Condorcet a disposé ses articles et ses paragraphes dans un autre ordre que celui que Port-Royal avait adopté, mais du reste il a reproduit toutes les infidélités, soit du texte de Port-Royal, soit de celui du P. Des Molets. En publiant, en 1779, les OEuvres de Pascal, Bossut a donné la première édition à peu près complète des Pensées. Son travail réunit, mais dans un ordre nouveau, tout ce que contenait l'édition de Port-Royal, et tout ce qui avait été donné depuis par Nicole, l'évêque de Montpellier, le P. Des Molets, et Condorcet. Il y ajouta des pensées nouvelles et plusieurs nouveaux opuscules, le Fragment d'un traité du Vide (voyez page 430), la Comparaison des Chrétiens des premiers temps avec ceux d'aujourd'hui (page 474), et l'écrit sur la Conversion du pécheur (page 479). Il donna aussi l'opuscule de l'Esprit géométrique plus complet que ne l'avait donné Condorcet. Mais Bossut reproduisit à son tour toutes les altérations commises par les éditeurs de Port-Royal, ou par d'autres, et en commit lui-même de nouvelles.
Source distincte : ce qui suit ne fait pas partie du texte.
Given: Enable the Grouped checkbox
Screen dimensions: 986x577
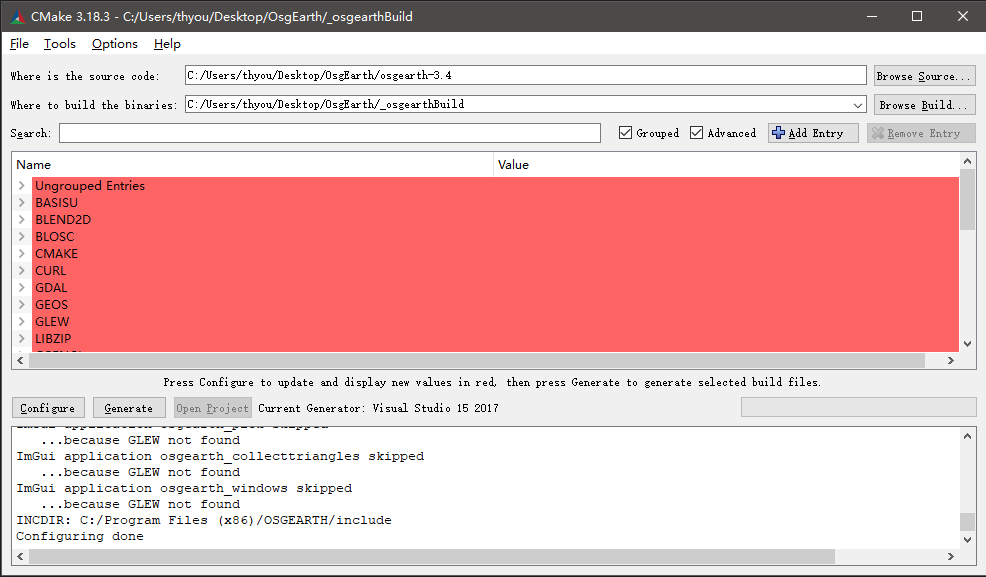Looking at the screenshot, I should [x=626, y=133].
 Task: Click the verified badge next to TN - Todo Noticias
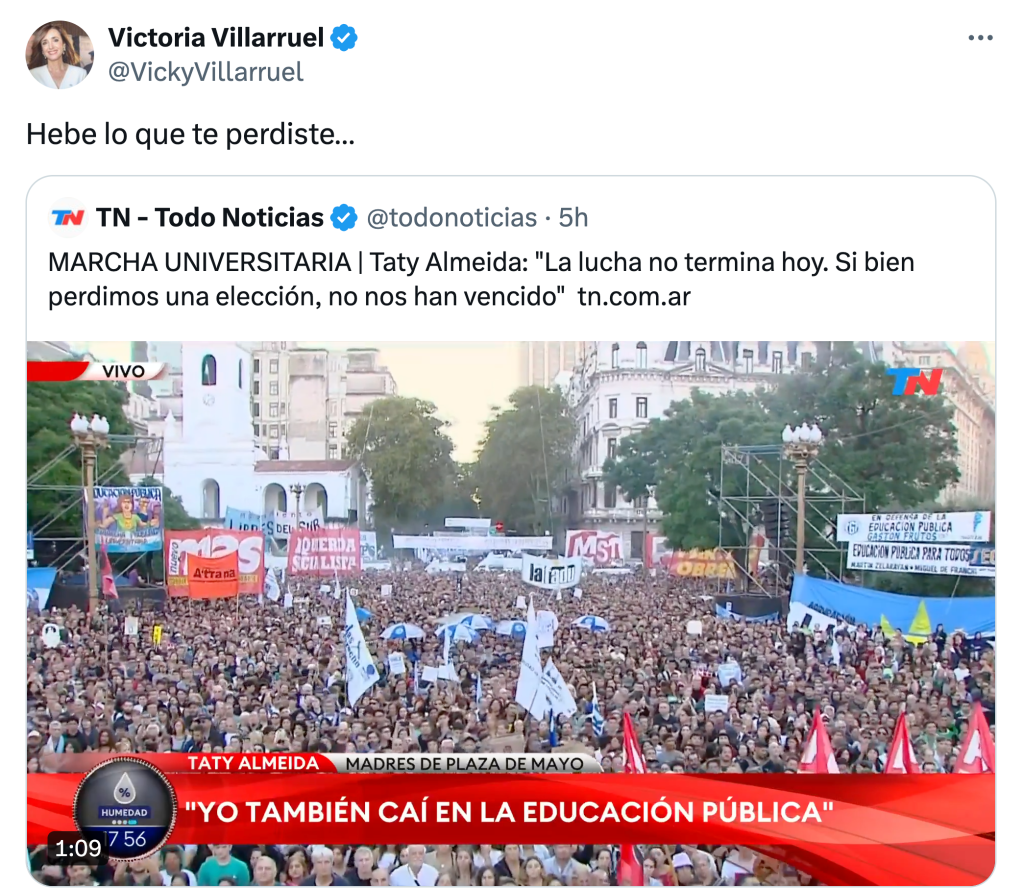point(344,218)
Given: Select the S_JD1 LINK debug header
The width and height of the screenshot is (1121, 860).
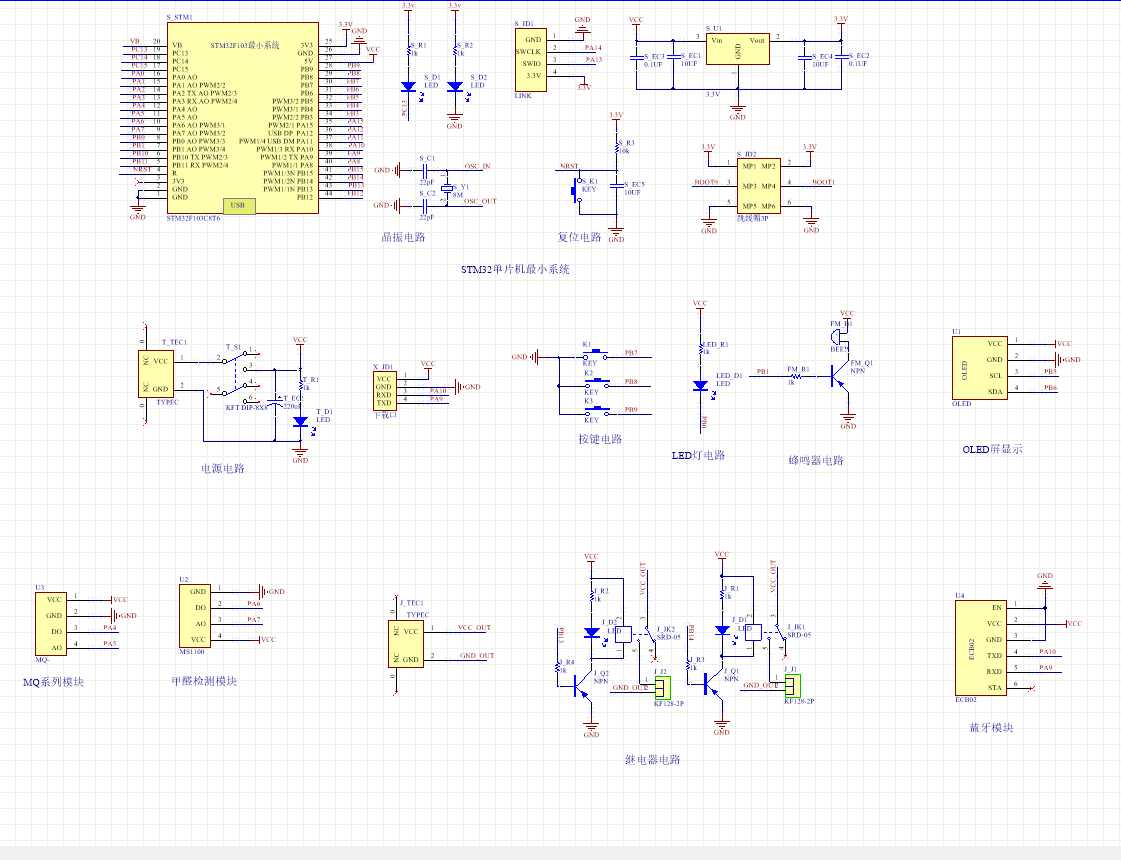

Ces éditions ou publications sont les seules, jusqu'en 1842, qui soient assez importantes pour étre mentionnées dans un historique aussi rapide que celui-ci. De même qu'avant 1776, on n'avait fait que réimprimer la première édition, on ne fit guère, depuis 1779, que réimprimer celle de Bossut.

Enfin, en 1842, M. Cousin apprit au public étonné, qu'on croyait avoir les Pensées de Pascal, et qu'on ne les avait pas. Le texte authentique de ces fragments fameux était là pourtant, on le savait, à la Bibliothèque nationale, dans un manuscrit ouvert à tous; et ni les philosophes qui disputaient sur les idées de Pascal, ni les littérateurs qui étudiaient son éloquence, ni les auteurs enfin de ces éditions qui se succédaient d'année en année, ne s'avisaient d'y jeter les yeux. M. Cousin voulut voir et vit par lui-même, et il an

(a) Condorcet paraît avoir fait ces extraits d'après les Mémoires imprimés de Fontaine, et non d'après la publication du P. Des Molets.